BACA JUGA: Perjanjian Ekstradisi Indonesia–Singapura Diteken
Perjanjian Ekstradisi Indonesia-Singapura ini telah diupayakan Indonesia sejak 1998 lalu. Dikutip dari keterangan pers Kemenkumham per Selasa (26/1/2022) , beberapa momen menuju ditekennya perjanjian di 2022 ini setelah mulai diupayakan pada 1998 lalu yaitu:
- Pada 16 Desember 2002, bertempat di Istana Bogor, pertemuan bilateral antara Presiden Indonesia, Megawati Soekarnoputri, dan Perdana Menteri Singapura, Goh Chok Thong, salah satunya menghasilkan kesepakatan bahwa Indonesia dan Singapura akan menyusun action plan pembentukan Perjanjian Ekstradisi Indonesia–Singapura.
- Pada 27 April 2007, di Istana Tampaksiring, Bali, Indonesia, Menteri Luar Negeri Indonesia, Hasan Wirajuda, dan Menteri Luar Negeri Singapura, George Yeo, menandatangani Perjanjian Ekstradisi Indonesia–Singapura yang disaksikan oleh Presiden Indonesia, Susilo Bambang Yudhoyono, dan Perdana Menteri Singapura, Lee Hsien Loong.
- Perjanjian Ekstradisi Indonesia–Singapura 2007 itu tidak dapat diberlakukan karena Pemerintah Indonesia dan Singapura belum meratifikasi perjanjian tersebut. Alasannya, karena Pemerintah Indonesia dan Singapura sepakat agar pengesahan Perjanjian Ekstradisi dilakukan secara paralel dengan pengesahan Perjanjian Kerja Sama Keamanan Indonesia–Singapura.
- Komisi I DPR periode 2004–2009 dalam Rapat Kerja dengan Menteri Luar Negeri pada 25 Juni 2007, menolak untuk mengesahkan Perjanjian Kerja Sama Keamanan yang telah ditandatangani sehingga berdampak pada proses ratifikasi Perjanjian Ekstradisi Indonesia–Singapura.
- Pada 8 Oktober 2019 digelar Leaders’ Retreat Indonesia–Singapura membahas kembali tentang Persetujuan Penyesuaian Batas Wilayah Informasi Penerbangan Indonesia-Singapura (Realignment Flight Information Region/FIR) dan Perjanjian Kerja Sama Keamanan. Leaders’ Retreat dimulai pada 2016 hingga saat ini.
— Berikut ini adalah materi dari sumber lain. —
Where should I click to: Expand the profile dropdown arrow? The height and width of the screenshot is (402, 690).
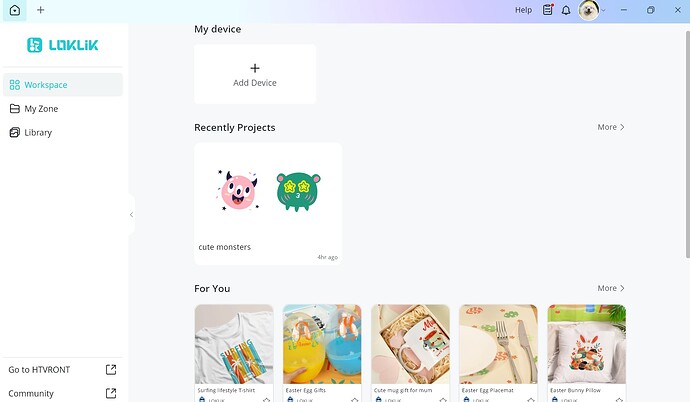pyautogui.click(x=603, y=10)
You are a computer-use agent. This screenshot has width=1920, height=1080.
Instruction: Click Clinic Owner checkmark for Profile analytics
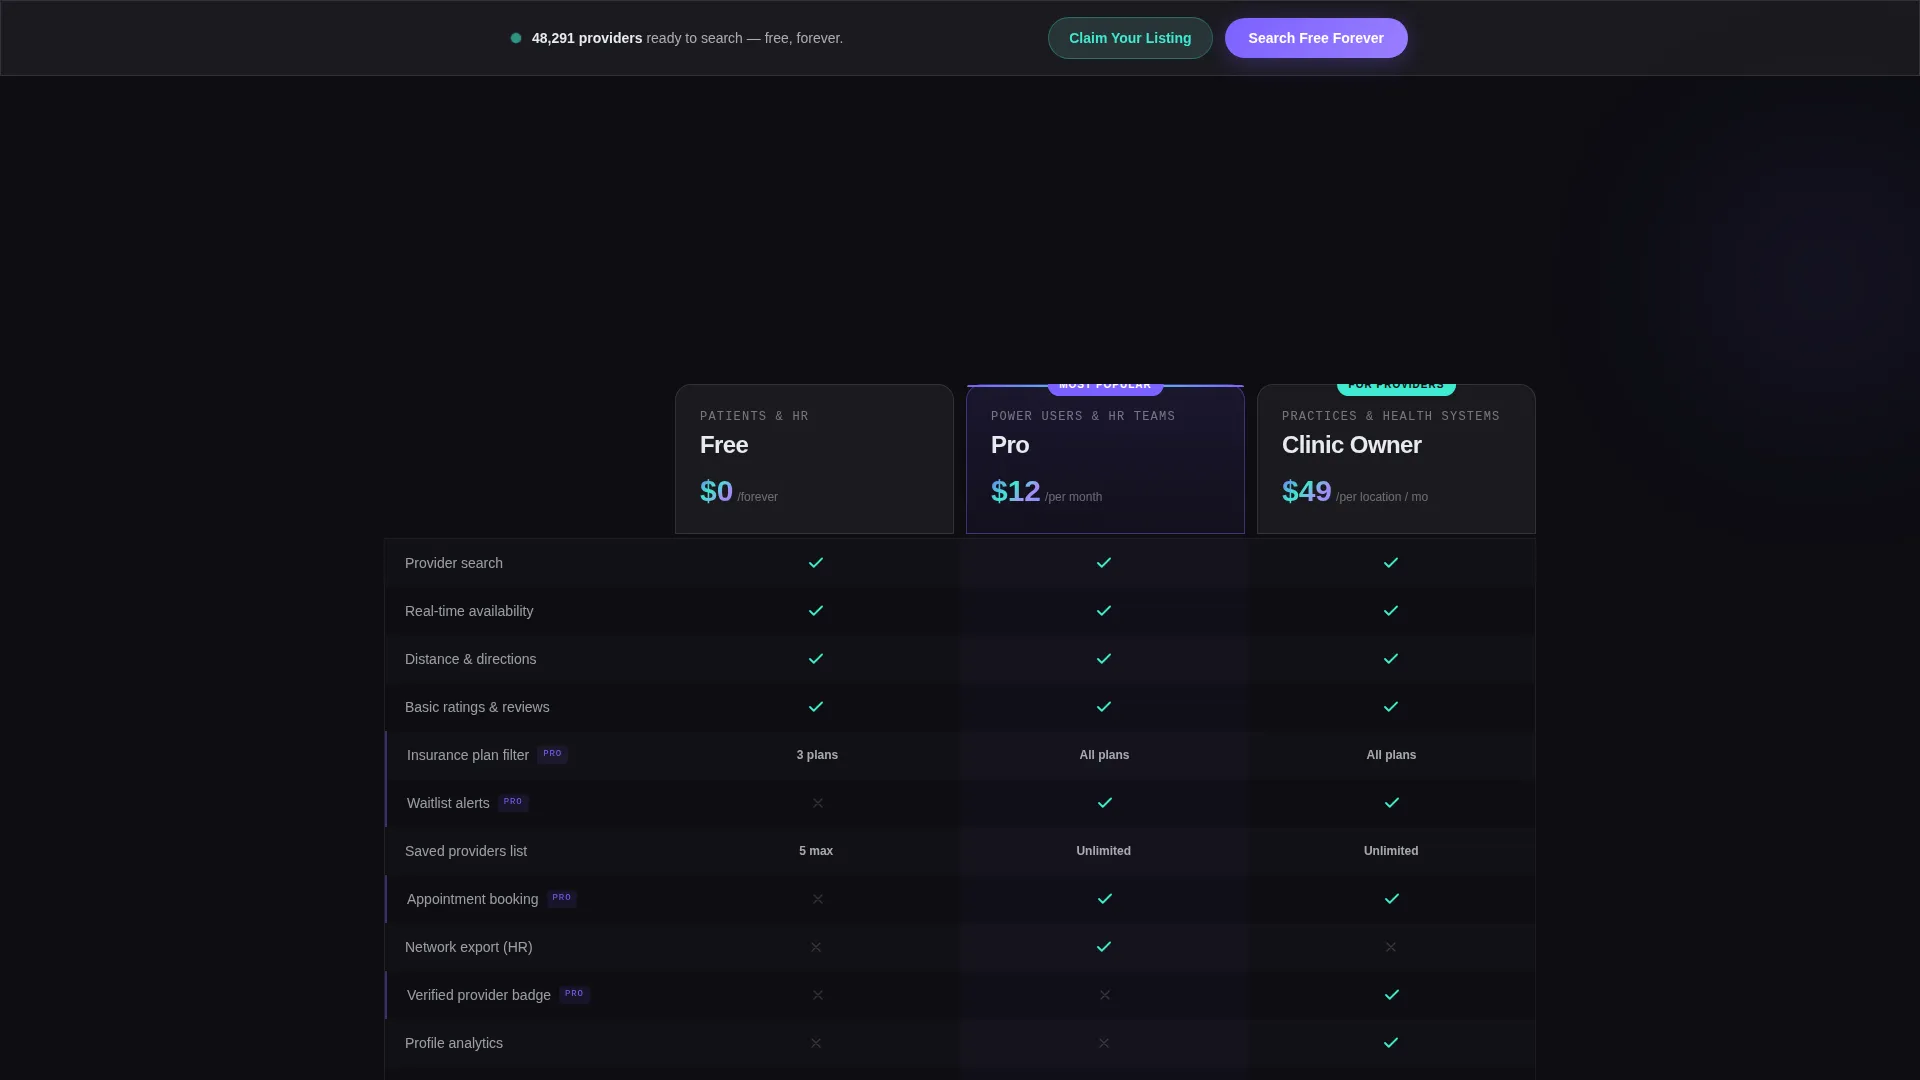point(1391,1043)
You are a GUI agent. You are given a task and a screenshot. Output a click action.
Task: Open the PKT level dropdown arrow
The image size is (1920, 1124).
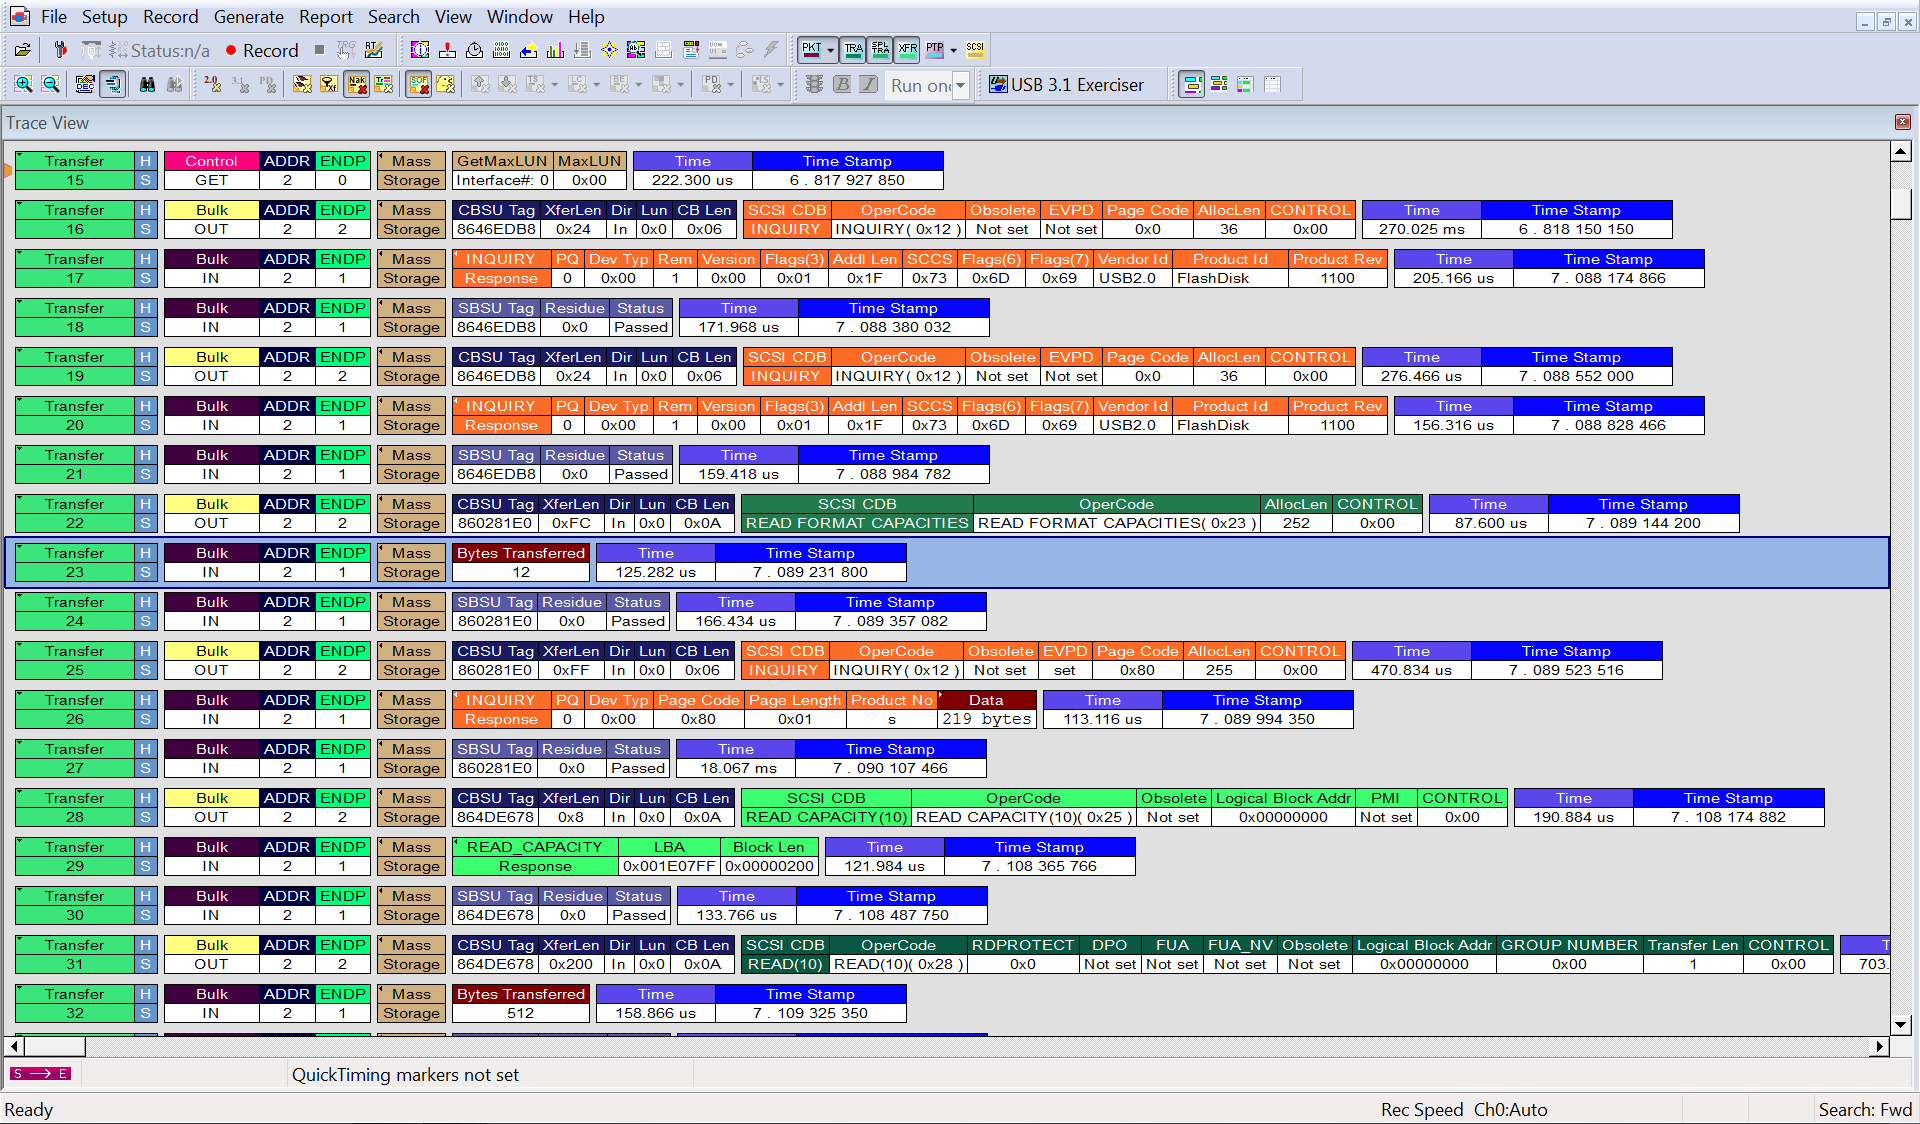(830, 50)
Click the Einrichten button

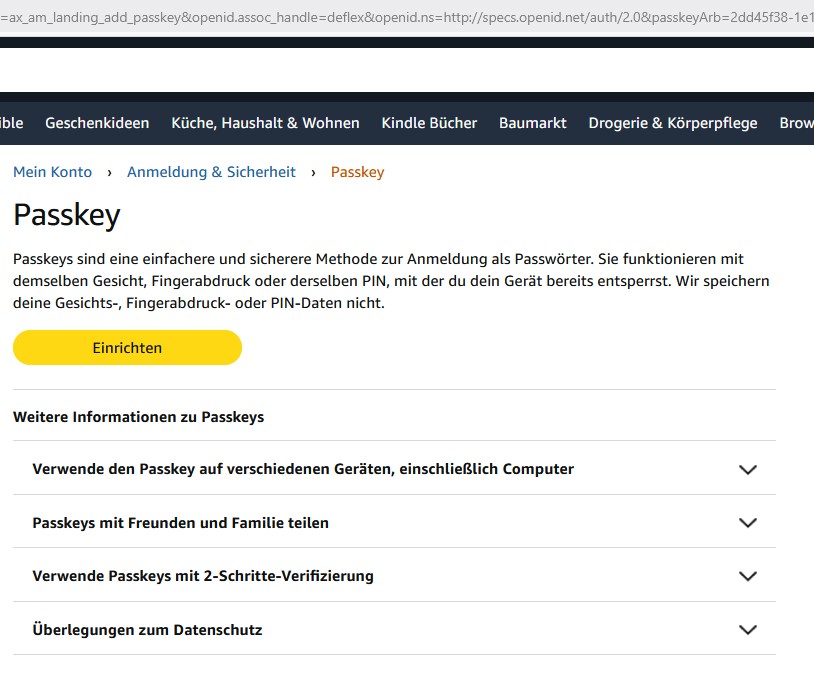tap(127, 347)
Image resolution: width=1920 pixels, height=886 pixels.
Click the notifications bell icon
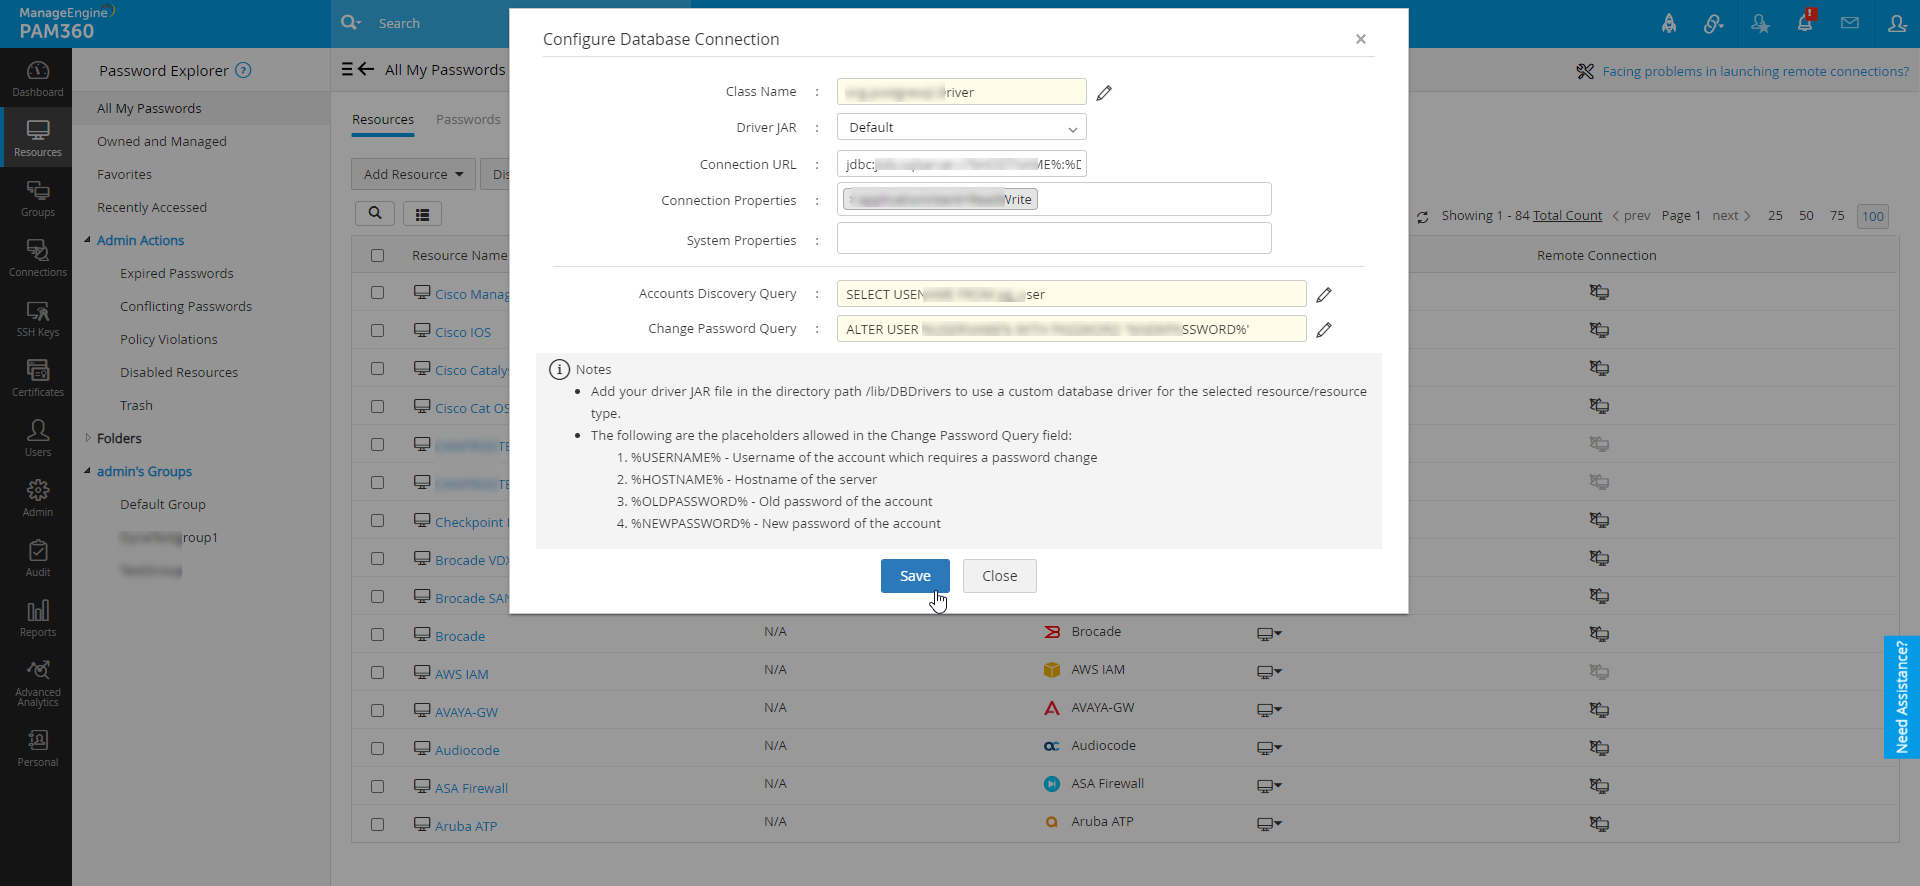coord(1805,23)
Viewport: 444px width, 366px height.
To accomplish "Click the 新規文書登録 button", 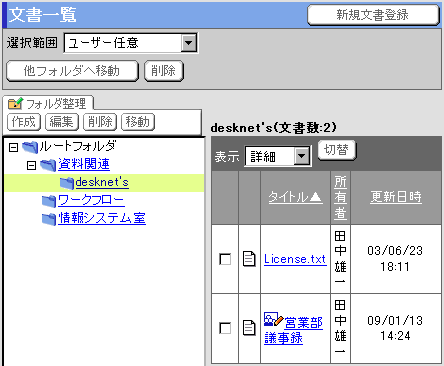I will click(373, 15).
- Menindaklanjuti Leaders’ Retreat 2019, Menkumham kemudian mengusulkan agar Perjanjian Ekstradisi yang sejak awal diparalelkan dengan Perjanjian Kerja Sama Keamanan juga dibahas kembali dalam framework for discussion.
- Perjanjian Ekstradisi Indonesia-Singapura diteken di Bintan, Kepri, Selasa 25 Januari 2022.
Usai penandatanganan, Menkumham Yasonna menegaskan, Perjanjian Ekstradisi ini akan menciptakan efek gentar (deterrence) bagi pelaku tindak pidana di Indonesia dan Singapura. (*)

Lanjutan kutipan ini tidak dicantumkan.